⟨

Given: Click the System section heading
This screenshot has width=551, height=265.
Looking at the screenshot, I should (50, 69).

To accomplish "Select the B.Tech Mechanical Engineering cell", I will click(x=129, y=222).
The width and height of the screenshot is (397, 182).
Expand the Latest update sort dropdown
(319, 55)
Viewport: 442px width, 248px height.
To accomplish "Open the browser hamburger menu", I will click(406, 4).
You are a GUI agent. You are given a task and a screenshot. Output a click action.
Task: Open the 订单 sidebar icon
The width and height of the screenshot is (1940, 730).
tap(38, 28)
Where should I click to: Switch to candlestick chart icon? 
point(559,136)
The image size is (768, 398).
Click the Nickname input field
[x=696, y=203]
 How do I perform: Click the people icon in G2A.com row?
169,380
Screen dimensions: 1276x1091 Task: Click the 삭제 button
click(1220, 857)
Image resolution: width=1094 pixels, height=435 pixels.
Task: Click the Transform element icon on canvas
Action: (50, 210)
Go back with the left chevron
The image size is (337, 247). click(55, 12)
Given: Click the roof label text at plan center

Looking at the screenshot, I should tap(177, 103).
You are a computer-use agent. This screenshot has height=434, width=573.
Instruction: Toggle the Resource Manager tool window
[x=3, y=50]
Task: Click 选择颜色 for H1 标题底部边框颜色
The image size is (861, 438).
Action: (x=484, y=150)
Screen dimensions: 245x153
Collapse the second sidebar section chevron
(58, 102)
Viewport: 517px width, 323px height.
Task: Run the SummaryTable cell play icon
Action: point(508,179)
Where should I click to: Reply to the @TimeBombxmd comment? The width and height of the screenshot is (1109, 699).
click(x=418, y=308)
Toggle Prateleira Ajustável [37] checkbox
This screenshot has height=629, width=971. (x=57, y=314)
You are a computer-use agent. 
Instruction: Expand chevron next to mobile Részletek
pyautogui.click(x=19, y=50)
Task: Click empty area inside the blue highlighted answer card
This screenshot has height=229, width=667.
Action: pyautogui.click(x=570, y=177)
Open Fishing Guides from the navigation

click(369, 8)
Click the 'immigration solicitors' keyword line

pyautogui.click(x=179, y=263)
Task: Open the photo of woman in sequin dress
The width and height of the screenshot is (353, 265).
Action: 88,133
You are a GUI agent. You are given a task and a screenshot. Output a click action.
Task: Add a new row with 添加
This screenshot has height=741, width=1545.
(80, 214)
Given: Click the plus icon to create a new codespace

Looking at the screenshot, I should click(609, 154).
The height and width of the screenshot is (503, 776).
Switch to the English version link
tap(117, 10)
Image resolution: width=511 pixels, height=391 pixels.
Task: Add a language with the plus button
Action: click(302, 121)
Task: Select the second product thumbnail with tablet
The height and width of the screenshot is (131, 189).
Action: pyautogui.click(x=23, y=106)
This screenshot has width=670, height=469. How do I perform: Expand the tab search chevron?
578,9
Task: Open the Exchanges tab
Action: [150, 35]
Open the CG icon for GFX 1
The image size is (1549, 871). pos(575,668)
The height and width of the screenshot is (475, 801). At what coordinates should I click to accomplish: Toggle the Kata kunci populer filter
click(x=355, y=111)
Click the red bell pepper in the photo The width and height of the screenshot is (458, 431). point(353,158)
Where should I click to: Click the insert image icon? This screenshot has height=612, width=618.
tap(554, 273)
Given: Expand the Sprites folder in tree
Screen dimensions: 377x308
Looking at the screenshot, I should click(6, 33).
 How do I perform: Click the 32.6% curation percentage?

⟩

• _WHAT YOU WILL DO_
Word for word, transcribe the data shown above.

• _ANSWER_
Given: Click the System section heading
This screenshot has width=551, height=265.
Looking at the screenshot, I should (50, 69).

To accomplish "Select the B.Tech Mechanical Engineering cell", I will click(x=129, y=222).
The width and height of the screenshot is (397, 182).
Expand the Latest update sort dropdown
(319, 55)
Viewport: 442px width, 248px height.
To accomplish "Open the browser hamburger menu", I will click(406, 4).
You are a GUI agent. You are given a task and a screenshot. Output a click action.
Task: Open the 订单 sidebar icon
The width and height of the screenshot is (1940, 730).
tap(38, 28)
Where should I click to: Switch to candlestick chart icon? 
point(559,136)
The image size is (768, 398).
Click the Nickname input field
[x=696, y=203]
 How do I perform: Click the people icon in G2A.com row?
169,380
Screen dimensions: 1276x1091 Task: Click the 삭제 button
click(1220, 857)
Image resolution: width=1094 pixels, height=435 pixels.
Task: Click the Transform element icon on canvas
Action: (50, 210)
Go back with the left chevron
The image size is (337, 247). click(55, 12)
Given: Click the roof label text at plan center

Looking at the screenshot, I should tap(177, 103).
You are a computer-use agent. This screenshot has height=434, width=573.
Instruction: Toggle the Resource Manager tool window
[x=3, y=50]
Task: Click 选择颜色 for H1 标题底部边框颜色
The image size is (861, 438).
Action: (x=484, y=150)
Screen dimensions: 245x153
Collapse the second sidebar section chevron
(58, 102)
Viewport: 517px width, 323px height.
Task: Run the SummaryTable cell play icon
Action: point(508,179)
Where should I click to: Reply to the @TimeBombxmd comment? The width and height of the screenshot is (1109, 699).
click(x=418, y=308)
Toggle Prateleira Ajustável [37] checkbox
This screenshot has height=629, width=971. (x=57, y=314)
You are a computer-use agent. 
Instruction: Expand chevron next to mobile Részletek
pyautogui.click(x=19, y=50)
Task: Click empty area inside the blue highlighted answer card
This screenshot has height=229, width=667.
Action: pyautogui.click(x=570, y=177)
Open Fishing Guides from the navigation

click(369, 8)
Click the 'immigration solicitors' keyword line

pyautogui.click(x=179, y=263)
Task: Open the photo of woman in sequin dress
The width and height of the screenshot is (353, 265).
Action: 88,133
You are a GUI agent. You are given a task and a screenshot. Output a click action.
Task: Add a new row with 添加
This screenshot has height=741, width=1545.
(80, 214)
Given: Click the plus icon to create a new codespace

Looking at the screenshot, I should click(609, 154).
The height and width of the screenshot is (503, 776).
Switch to the English version link
tap(117, 10)
Image resolution: width=511 pixels, height=391 pixels.
Task: Add a language with the plus button
Action: click(302, 121)
Task: Select the second product thumbnail with tablet
The height and width of the screenshot is (131, 189).
Action: pyautogui.click(x=23, y=106)
This screenshot has width=670, height=469. How do I perform: Expand the tab search chevron?
578,9
Task: Open the Exchanges tab
Action: [150, 35]
Open the CG icon for GFX 1
The image size is (1549, 871). pos(575,668)
The height and width of the screenshot is (475, 801). At what coordinates should I click to accomplish: Toggle the Kata kunci populer filter
click(x=355, y=111)
Click the red bell pepper in the photo The width and height of the screenshot is (458, 431). point(353,158)
Where should I click to: Click the insert image icon? This screenshot has height=612, width=618.
tap(554, 273)
Given: Expand the Sprites folder in tree
Screen dimensions: 377x308
Looking at the screenshot, I should click(6, 33).
 How do I perform: Click the 32.6% curation percentage?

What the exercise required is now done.